The episode marked Jeremy Davies's first appearance in the series since "Coalition". Although Yost wanted his appearance to remain a secret, FX gave away his appearance on promotional material. Dewey's fake ID, Parker Stevenson, was based on Parker Stevenson, star of The Hardy Boys/Nancy Drew Mysteries, as Yost considers himself a fan of the series.

In January 2014, it was reported that Mary Steenburgen was joining the series in a recurring role as Katherine Hale, "a beautiful, Southern belle who was the wife of Wynn Duffy's mentor in crime."

==Reception==
===Viewers===
In its original American broadcast, "Weight" was seen by an estimated 2.04 million household viewers and gained a 0.7 ratings share among adults aged 18–49, according to Nielsen Media Research. This means that 0.7 percent of all households with televisions watched the episode. This was a 9% decrease in viewership from the previous episode, which was watched by 2.24 million viewers with a 0.8 in the 18-49 demographics.

===Critical reviews===
"Weight" received positive reviews from critics. Seth Amitin of IGN gave the episode a "great" 8.2 out of 10 and wrote in his verdict, "All in all, 'Weight' led us toward a very good ending for Season 5. Boyd is in trouble with everyone. Ava is struggling to keep her head above water. Dewey is somehow still alive. Raylan is still in Art's doghouse. But the question remains: does anyone want to see this to the end?"

Alasdair Wilkins of The A.V. Club gave the episode an "A−" grade and wrote, "As a general rule, Justified builds its seasons from the top down, with the actions of a powerful but ultimately vulnerable main villain driving each season's endgame. This year, on the other hand, has been an attempt to build the serialized story from the bottom up. 'Weight' builds on the success of last week's 'Wrong Roads' by starting to bring this season into tighter focus, as tonight's episode suggests just how lost Boyd and Raylan have become." Kevin Fitzpatrick of Screen Crush wrote, "'Weight' lacks a more effective punch with its guest stars, somewhat meaninglessly returning Dickie Bennett to prominence, though it at least caught our attention with Mary Steenburgen's introduction as Wynn Duffy’s new friend."
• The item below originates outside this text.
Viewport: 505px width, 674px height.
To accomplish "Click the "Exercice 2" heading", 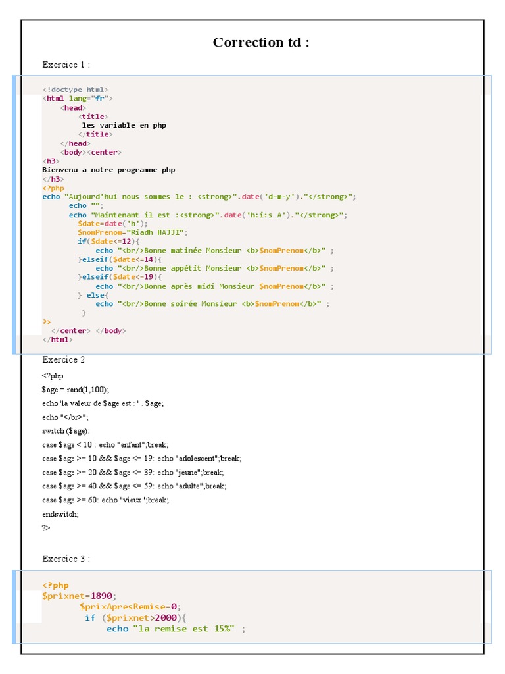I will coord(64,360).
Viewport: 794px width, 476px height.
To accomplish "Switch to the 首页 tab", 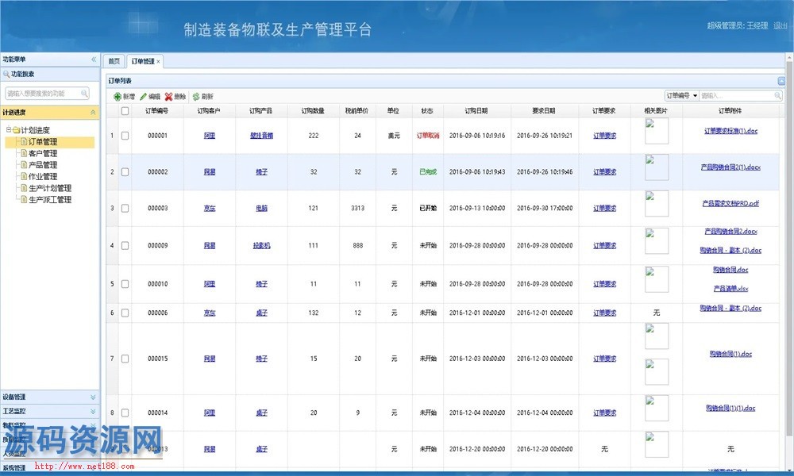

Alan Sepinwall of HitFix wrote, "'Weight' really didn't do anything to improve the many problematic areas of season 5 – other than killing off Danny Crowe, in one of the season's best scenes – but the parts around the parts that aren't working were kind of terrific." James Quealley of The Star-Ledger wrote, "The Crowe family has some serious problems this week, but where those start and finish has a lot to do with what winds up as another uneven episode of Justified."

Matt Zoller Seitz of Vulture gave the episode a perfect 5 star rating out of 5 and wrote, "'Weight' was the best episode of Justifieds fifth season, partly because Taylor Elmore and Keith Schreier's script resolved so many lingering subplots in dramatically perfect ways, but also because it was directed by John Dahl." Holly Anderson of Grantland wrote, "This week's Raylan-Art scene kind of turned us around on whether drawing out this feud is working. The repetition, looking back, makes it work."

Carla Day of TV Fanatic gave the episode a 4.5 star rating out of 5 and wrote, "There wasn't any light or happiness in the hour at all. It's sad when the only laugh comes from someone's death. And, what's worse is that it's going to go downhill from here. The Crowes are going to retaliate against Raylan and Allison is a likely target. There's only 3 episodes left in Justified season 5. I really hope that things turn around to let a little happiness in." Jack McKinney of Paste gave the episode a 9 out of 10 and wrote, "Overall, this was a very good episode but not a great one. There were significant chunks of mediocrity, but the strong scenes were good enough to bring the average way up."